- TASK STATEMENT
Substitute "navigation trail" for "breadcrumb" throughout the records below, and reproduce every line otherwise unchanged.

- RAW DATA
▬▬▬▬▬▬
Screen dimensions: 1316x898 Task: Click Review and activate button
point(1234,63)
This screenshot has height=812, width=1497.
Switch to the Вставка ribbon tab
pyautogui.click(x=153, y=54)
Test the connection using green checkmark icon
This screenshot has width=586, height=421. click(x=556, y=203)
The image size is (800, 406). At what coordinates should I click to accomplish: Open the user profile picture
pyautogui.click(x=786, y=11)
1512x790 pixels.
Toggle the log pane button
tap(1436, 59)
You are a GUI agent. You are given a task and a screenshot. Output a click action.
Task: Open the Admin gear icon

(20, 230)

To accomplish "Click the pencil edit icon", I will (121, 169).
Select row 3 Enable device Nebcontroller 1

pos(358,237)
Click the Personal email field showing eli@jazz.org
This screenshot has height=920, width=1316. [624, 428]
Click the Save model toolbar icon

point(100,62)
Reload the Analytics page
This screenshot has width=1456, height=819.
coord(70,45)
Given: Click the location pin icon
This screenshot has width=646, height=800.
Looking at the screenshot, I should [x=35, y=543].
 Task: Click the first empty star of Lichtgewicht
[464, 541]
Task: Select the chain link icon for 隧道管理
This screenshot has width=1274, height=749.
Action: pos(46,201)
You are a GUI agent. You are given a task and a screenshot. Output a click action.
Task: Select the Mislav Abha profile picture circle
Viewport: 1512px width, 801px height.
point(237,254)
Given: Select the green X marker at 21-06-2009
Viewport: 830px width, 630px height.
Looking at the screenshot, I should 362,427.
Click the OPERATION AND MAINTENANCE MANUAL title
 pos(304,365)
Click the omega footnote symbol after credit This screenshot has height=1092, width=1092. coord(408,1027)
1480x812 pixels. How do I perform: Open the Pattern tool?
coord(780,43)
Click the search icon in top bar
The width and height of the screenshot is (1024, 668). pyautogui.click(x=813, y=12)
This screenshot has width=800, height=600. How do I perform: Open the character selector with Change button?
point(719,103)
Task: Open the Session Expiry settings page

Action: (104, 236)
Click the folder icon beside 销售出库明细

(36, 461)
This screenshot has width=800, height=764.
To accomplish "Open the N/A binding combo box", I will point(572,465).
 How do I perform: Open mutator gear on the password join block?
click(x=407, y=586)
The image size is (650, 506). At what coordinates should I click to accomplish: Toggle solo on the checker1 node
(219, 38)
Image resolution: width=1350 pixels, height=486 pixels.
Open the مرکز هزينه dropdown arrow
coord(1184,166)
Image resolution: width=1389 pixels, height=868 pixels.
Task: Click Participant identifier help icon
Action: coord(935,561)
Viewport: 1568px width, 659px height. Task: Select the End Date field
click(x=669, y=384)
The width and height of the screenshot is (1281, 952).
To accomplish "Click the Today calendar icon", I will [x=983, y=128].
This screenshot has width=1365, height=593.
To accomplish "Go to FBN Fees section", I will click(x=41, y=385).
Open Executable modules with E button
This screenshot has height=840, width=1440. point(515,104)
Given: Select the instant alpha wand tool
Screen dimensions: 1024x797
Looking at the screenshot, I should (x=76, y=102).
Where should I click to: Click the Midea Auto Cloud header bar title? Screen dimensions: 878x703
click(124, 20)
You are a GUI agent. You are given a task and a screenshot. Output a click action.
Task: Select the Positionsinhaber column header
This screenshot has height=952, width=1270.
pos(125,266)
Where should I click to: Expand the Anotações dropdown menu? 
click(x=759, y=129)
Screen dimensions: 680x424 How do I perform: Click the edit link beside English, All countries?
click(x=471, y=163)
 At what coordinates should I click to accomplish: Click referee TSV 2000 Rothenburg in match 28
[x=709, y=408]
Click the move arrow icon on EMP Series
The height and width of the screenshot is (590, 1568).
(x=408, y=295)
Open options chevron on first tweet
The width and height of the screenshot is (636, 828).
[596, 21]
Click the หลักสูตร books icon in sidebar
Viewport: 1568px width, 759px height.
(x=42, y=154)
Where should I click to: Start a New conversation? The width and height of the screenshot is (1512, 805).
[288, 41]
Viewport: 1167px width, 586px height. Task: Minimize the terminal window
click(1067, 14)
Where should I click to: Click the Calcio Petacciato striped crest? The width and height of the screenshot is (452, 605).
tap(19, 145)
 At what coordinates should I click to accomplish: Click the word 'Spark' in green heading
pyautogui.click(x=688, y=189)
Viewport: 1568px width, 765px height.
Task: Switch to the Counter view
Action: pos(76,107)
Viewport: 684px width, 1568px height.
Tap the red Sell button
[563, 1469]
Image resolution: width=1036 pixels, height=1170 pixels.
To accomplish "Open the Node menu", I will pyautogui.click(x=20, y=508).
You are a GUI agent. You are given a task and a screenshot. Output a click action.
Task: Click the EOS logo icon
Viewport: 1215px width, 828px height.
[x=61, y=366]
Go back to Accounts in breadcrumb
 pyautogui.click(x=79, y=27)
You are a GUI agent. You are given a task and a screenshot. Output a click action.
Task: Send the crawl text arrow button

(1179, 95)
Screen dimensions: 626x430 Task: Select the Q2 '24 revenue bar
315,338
▬▬▬▬▬▬
- FINISHED ANSWER
Screen dimensions: 1316x898 Task: Click Review and activate button
point(1234,63)
This screenshot has height=812, width=1497.
Switch to the Вставка ribbon tab
pyautogui.click(x=153, y=54)
Test the connection using green checkmark icon
This screenshot has width=586, height=421. click(x=556, y=203)
The image size is (800, 406). At what coordinates should I click to accomplish: Open the user profile picture
pyautogui.click(x=786, y=11)
1512x790 pixels.
Toggle the log pane button
tap(1436, 59)
You are a GUI agent. You are given a task and a screenshot. Output a click action.
Task: Open the Admin gear icon

(20, 230)

To accomplish "Click the pencil edit icon", I will (121, 169).
Select row 3 Enable device Nebcontroller 1

pos(358,237)
Click the Personal email field showing eli@jazz.org
This screenshot has height=920, width=1316. [624, 428]
Click the Save model toolbar icon

point(100,62)
Reload the Analytics page
This screenshot has width=1456, height=819.
coord(70,45)
Given: Click the location pin icon
This screenshot has width=646, height=800.
Looking at the screenshot, I should [x=35, y=543].
 Task: Click the first empty star of Lichtgewicht
[464, 541]
Task: Select the chain link icon for 隧道管理
This screenshot has width=1274, height=749.
Action: pos(46,201)
You are a GUI agent. You are given a task and a screenshot. Output a click action.
Task: Select the Mislav Abha profile picture circle
Viewport: 1512px width, 801px height.
point(237,254)
Given: Select the green X marker at 21-06-2009
Viewport: 830px width, 630px height.
Looking at the screenshot, I should 362,427.
Click the OPERATION AND MAINTENANCE MANUAL title
 pos(304,365)
Click the omega footnote symbol after credit This screenshot has height=1092, width=1092. coord(408,1027)
1480x812 pixels. How do I perform: Open the Pattern tool?
coord(780,43)
Click the search icon in top bar
The width and height of the screenshot is (1024, 668). pyautogui.click(x=813, y=12)
This screenshot has width=800, height=600. How do I perform: Open the character selector with Change button?
point(719,103)
Task: Open the Session Expiry settings page

Action: (104, 236)
Click the folder icon beside 销售出库明细

(36, 461)
This screenshot has width=800, height=764.
To accomplish "Open the N/A binding combo box", I will point(572,465).
 How do I perform: Open mutator gear on the password join block?
click(x=407, y=586)
The image size is (650, 506). At what coordinates should I click to accomplish: Toggle solo on the checker1 node
(219, 38)
Image resolution: width=1350 pixels, height=486 pixels.
Open the مرکز هزينه dropdown arrow
coord(1184,166)
Image resolution: width=1389 pixels, height=868 pixels.
Task: Click Participant identifier help icon
Action: coord(935,561)
Viewport: 1568px width, 659px height. Task: Select the End Date field
click(x=669, y=384)
The width and height of the screenshot is (1281, 952).
To accomplish "Click the Today calendar icon", I will [x=983, y=128].
This screenshot has width=1365, height=593.
To accomplish "Go to FBN Fees section", I will click(x=41, y=385).
Open Executable modules with E button
This screenshot has height=840, width=1440. point(515,104)
Given: Select the instant alpha wand tool
Screen dimensions: 1024x797
Looking at the screenshot, I should (x=76, y=102).
Where should I click to: Click the Midea Auto Cloud header bar title? Screen dimensions: 878x703
click(124, 20)
You are a GUI agent. You are given a task and a screenshot. Output a click action.
Task: Select the Positionsinhaber column header
This screenshot has height=952, width=1270.
pos(125,266)
Where should I click to: Expand the Anotações dropdown menu? 
click(x=759, y=129)
Screen dimensions: 680x424 How do I perform: Click the edit link beside English, All countries?
click(x=471, y=163)
 At what coordinates should I click to accomplish: Click referee TSV 2000 Rothenburg in match 28
[x=709, y=408]
Click the move arrow icon on EMP Series
The height and width of the screenshot is (590, 1568).
(x=408, y=295)
Open options chevron on first tweet
The width and height of the screenshot is (636, 828).
[596, 21]
Click the หลักสูตร books icon in sidebar
Viewport: 1568px width, 759px height.
(x=42, y=154)
Where should I click to: Start a New conversation? The width and height of the screenshot is (1512, 805).
[288, 41]
Viewport: 1167px width, 586px height. Task: Minimize the terminal window
click(1067, 14)
Where should I click to: Click the Calcio Petacciato striped crest? The width and height of the screenshot is (452, 605).
tap(19, 145)
 At what coordinates should I click to accomplish: Click the word 'Spark' in green heading
pyautogui.click(x=688, y=189)
Viewport: 1568px width, 765px height.
Task: Switch to the Counter view
Action: pos(76,107)
Viewport: 684px width, 1568px height.
Tap the red Sell button
[563, 1469]
Image resolution: width=1036 pixels, height=1170 pixels.
To accomplish "Open the Node menu", I will pyautogui.click(x=20, y=508).
You are a GUI agent. You are given a task and a screenshot. Output a click action.
Task: Click the EOS logo icon
Viewport: 1215px width, 828px height.
[x=61, y=366]
Go back to Accounts in navigation trail
 pyautogui.click(x=79, y=27)
You are a GUI agent. You are given a task and a screenshot. Output a click action.
Task: Send the crawl text arrow button

(1179, 95)
Screen dimensions: 626x430 Task: Select the Q2 '24 revenue bar
315,338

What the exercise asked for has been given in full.